作为新建的辅助生殖实验室，为保证人类ICSI技术的顺利开展，不考虑改变常规人卵显微注射模式的操作练习。从胚胎发育的结局上分析，C－ICSI时的鼠卵子存活率仅30%左右，且受精率、卵裂率及囊胚形成率均较低。该组胚胎培养观察时，原核期仅小部分胚胎见雌、雄原核，另一小部分胚胎可见异常卵裂现象，推断此部分胚胎为孤雌激活现象，显微注射时引发的钙离子震荡导致鼠卵孤雌激活的概率增高，而并非精子进入卵子后的正常发育过程。为排除ICSI操作技术上的因素，我们考虑是否因为鼠精结构上的差异，采用人精制动、注射模式并不能有效激活鼠卵母细胞，鼠精与人精的明显区别在于鼠精头部呈勾形、尾部长且硬，为此引入D－ICSI组，直接显微注射入鼠精头。相比于C－ICSI组，D－ICSI组的受精率、卵裂率及囊胚形成率显著升高，鼠精断尾方式有效改善人卵ICSI操作系统应用于小鼠实验的结局，但并不提高鼠卵存活率。
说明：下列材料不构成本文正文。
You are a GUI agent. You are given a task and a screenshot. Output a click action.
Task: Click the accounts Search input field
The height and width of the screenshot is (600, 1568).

综上所述，昆明小鼠配子体外受精法和体内受精法均有较高的囊胚形成率，达到辅助生殖胚胎实验室的质控标准。人卵显微注射系统应用于鼠卵ICSI时，由于鼠与人的卵子、精子结构上的差异，不应成为新建辅助生殖实验室ICSI技术的质控标准，而仅适用于卵子显微注射操作练习。通过鼠胚实验，验证了实验室培养体系的稳定性，为顺利开展人类IVF、ICSI技术提供了技术保障。